Stated goal =
Copy the court opinion from "Carbajal was convicted" to "667, subd. (a)).", changing "attempting to dissuade a witness" to "attempting to intimidate a witness".

Extract =
Opinion
F085342
02-28-2024
Richard L. Fitzer, under appointment by the Court of Appeal, for Defendant and Appellant. Rob Bonta, Attorney General, Lance E. Winters, Chief Assistant Attorney General, Michael P. Farrell, Assistant Attorney General, Louis M. Vasquez and Lewis A. Martinez, Deputy Attorneys General, for Plaintiff and Respondent.
NOT TO BE PUBLISHED
APPEAL from a judgment of the Superior Court of County, No. F17903994 F. Brian Alvarez, Judge.
Richard L. Fitzer, under appointment by the Court of Appeal, for Defendant and Appellant.
Rob Bonta, Attorney General, Lance E. Winters, Chief Assistant Attorney General, Michael P. Farrell, Assistant Attorney General, Louis M. Vasquez and Lewis A. Martinez, Deputy Attorneys General, for Plaintiff and Respondent.
OPINION
THE COURT [*]
Appellant Henry Zazueta Carbajal, Jr. was convicted of numerous crimes, including multiple counts of dissuading a witness and, on resentencing, was sentenced to 33 years. On appeal, he contends the case must again be remanded for resentencing because the trial court did not understand its discretion to sentence the dissuading counts concurrently. We disagree. We amend the sentencing minute order and abstract of judgment to reflect the trial court's oral pronouncement at sentencing, but otherwise affirm.
The statement of the case and statement of the facts are taken primarily from our unpublished opinion People v. Carbajal (June 16, 2022, F081200). We take judicial notice of the record and our opinion in that case.
Carbajal was convicted in January of 2020 of two counts of inflicting corporal injury (counts 1 &2; Pen. Code, § 273.5, subd. (a)); one count of making a criminal threat (count 3; § 422); one count of felony false imprisonment (count 4; § 236); and five counts of attempting to dissuade a witness (counts 6-10; § 136.1, subd. (b)(2)). The jury found true deadly weapon allegations as to counts 2 and 3 (§ 12022, subd. (b)(1)), and, in a bifurcated proceeding, Carbajal admitted two prior strike offenses (§§ 667, subds. (b)-(i), 1170.12, subds. (a)-(d)) and a prior serious felony allegation (§ 667, subd. (a)).
All further statutory references are to the Penal Code unless otherwise stated.

Records =
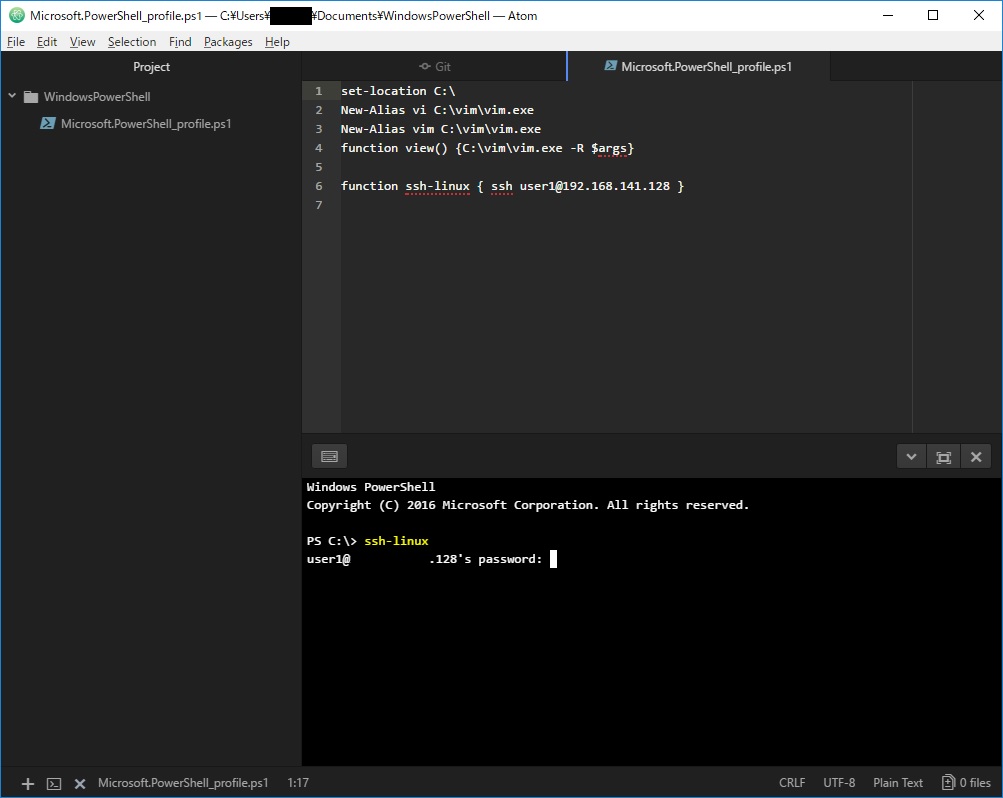Open the CRLF line ending selector
The height and width of the screenshot is (798, 1003).
tap(792, 783)
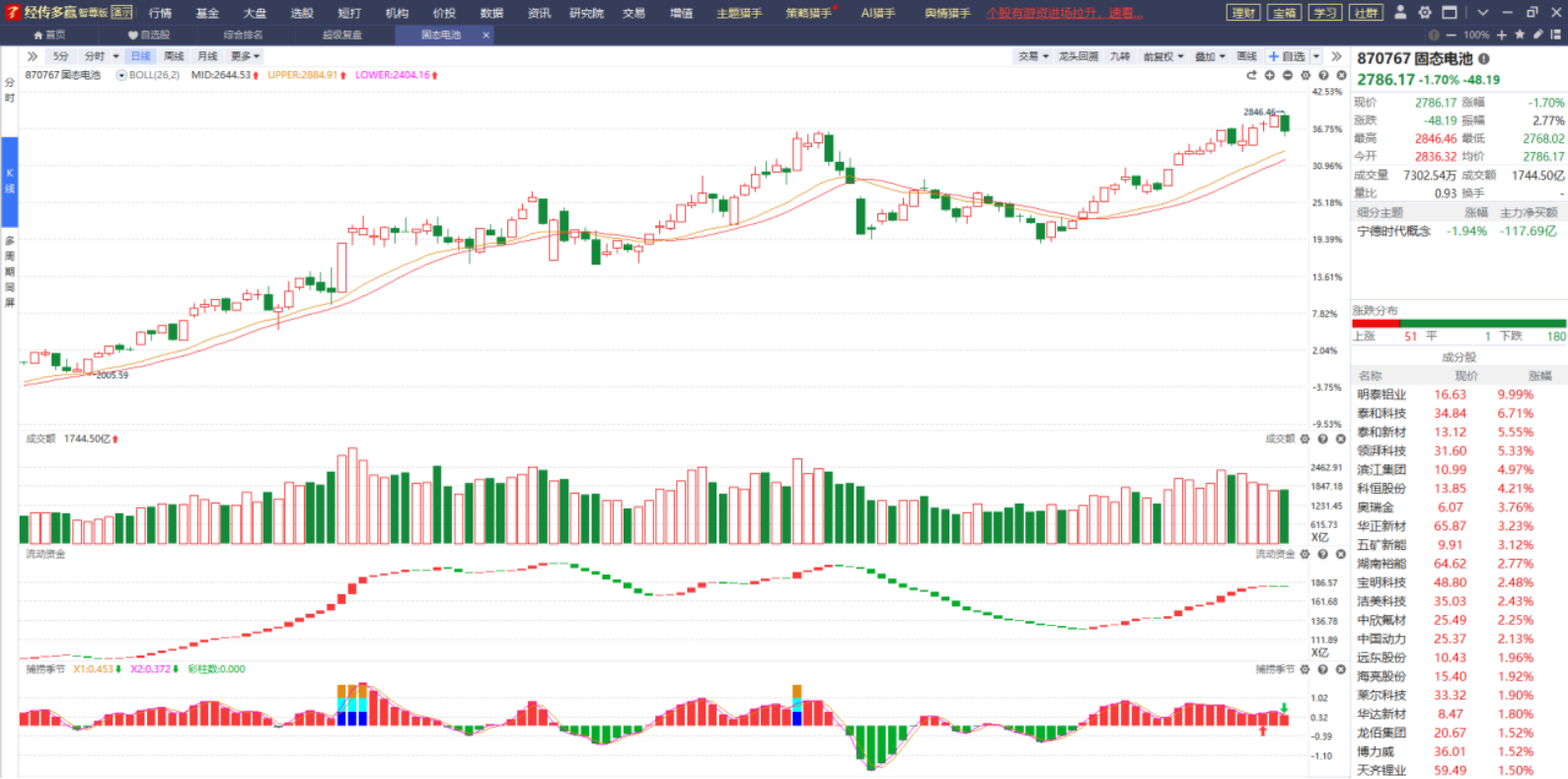The width and height of the screenshot is (1568, 779).
Task: Open settings gear for the 成交额 volume panel
Action: point(1306,439)

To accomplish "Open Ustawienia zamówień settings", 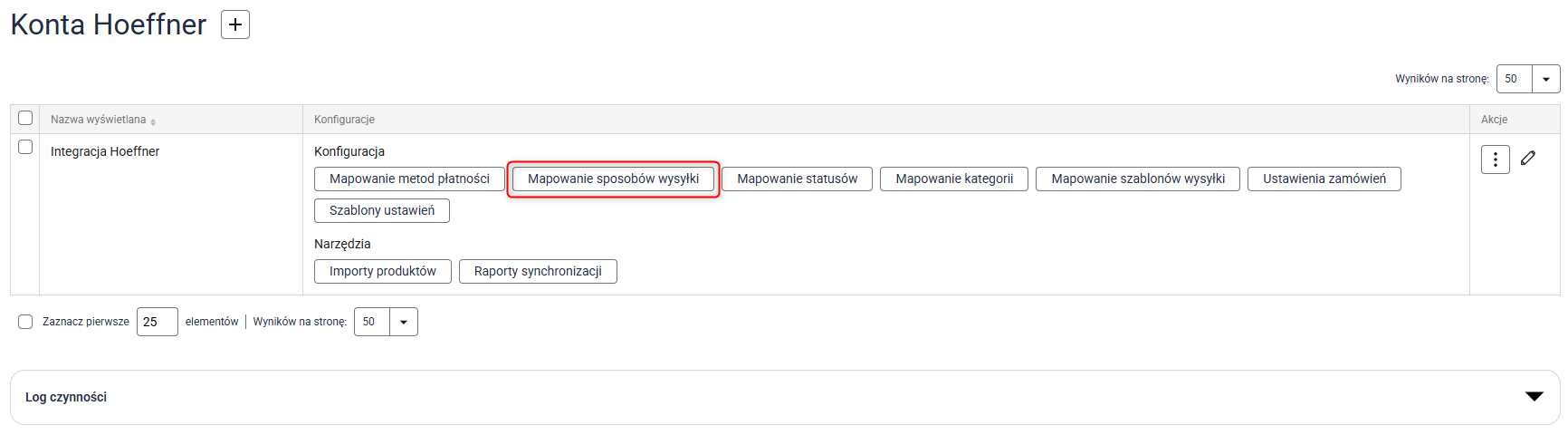I will 1324,179.
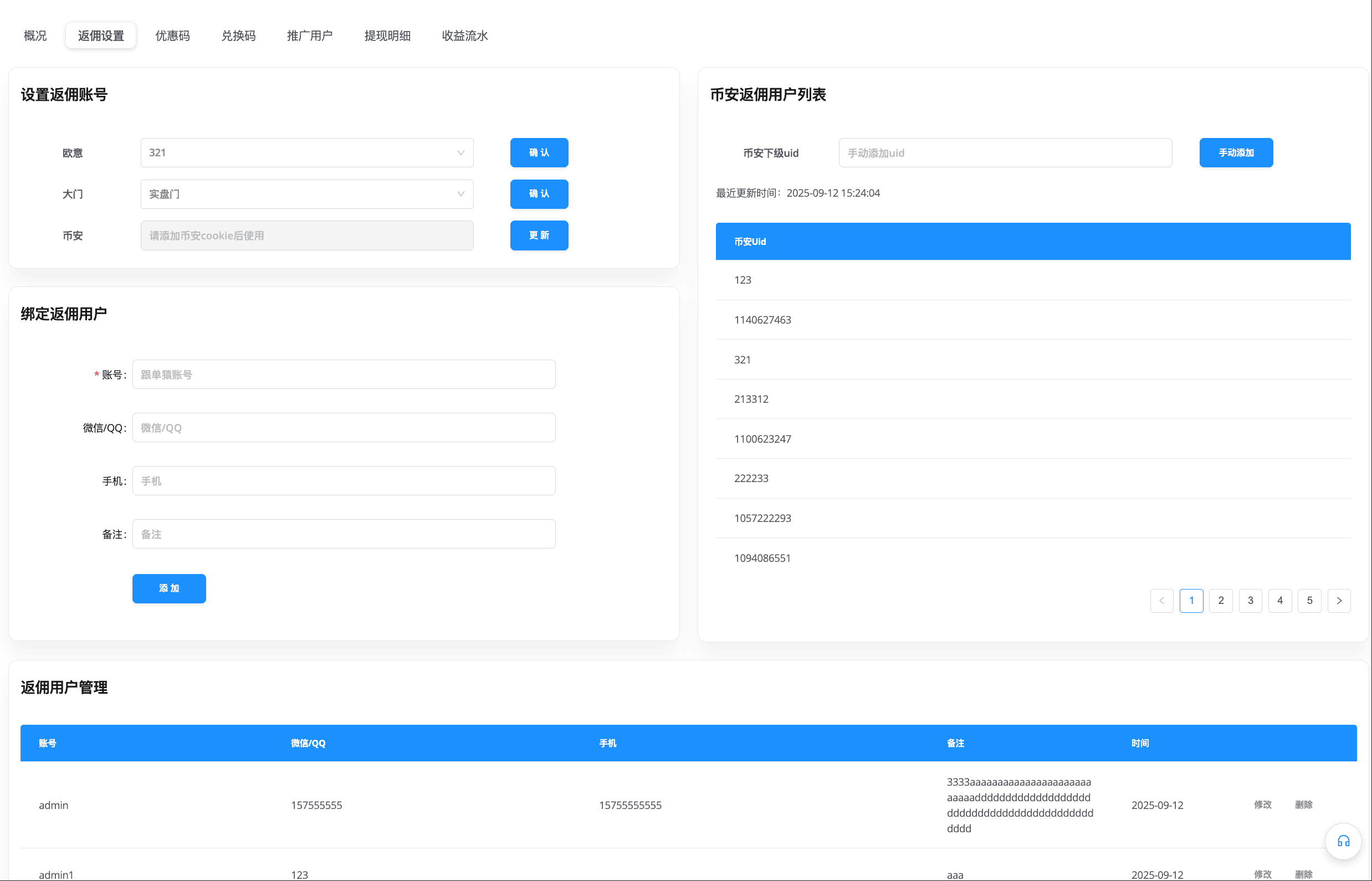Click the 手动添加 button
The image size is (1372, 881).
(1236, 153)
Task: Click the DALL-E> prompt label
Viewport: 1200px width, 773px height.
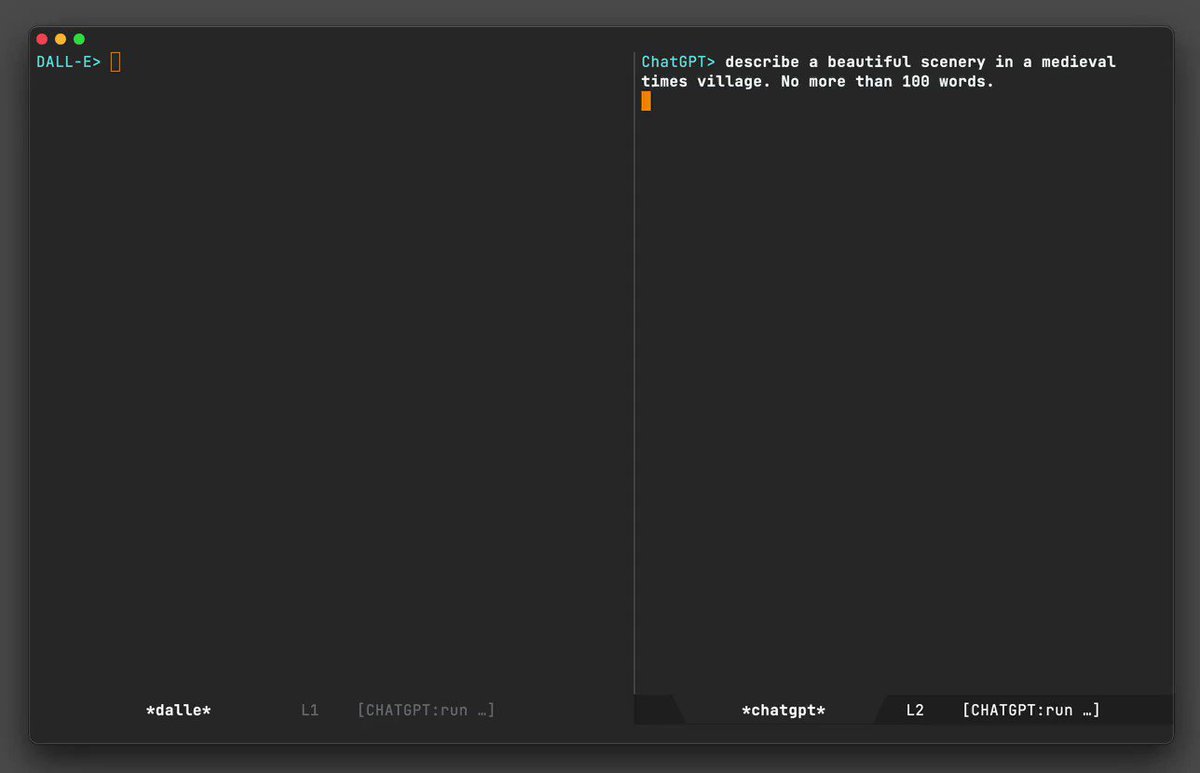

Written reply =
Carbajal was convicted in January of 2020 of two counts of inflicting corporal injury (counts 1 &2; Pen. Code, § 273.5, subd. (a)); one count of making a criminal threat (count 3; § 422); one count of felony false imprisonment (count 4; § 236); and five counts of attempting to intimidate a witness (counts 6-10; § 136.1, subd. (b)(2)). The jury found true deadly weapon allegations as to counts 2 and 3 (§ 12022, subd. (b)(1)), and, in a bifurcated proceeding, Carbajal admitted two prior strike offenses (§§ 667, subds. (b)-(i), 1170.12, subds. (a)-(d)) and a prior serious felony allegation (§ 667, subd. (a)).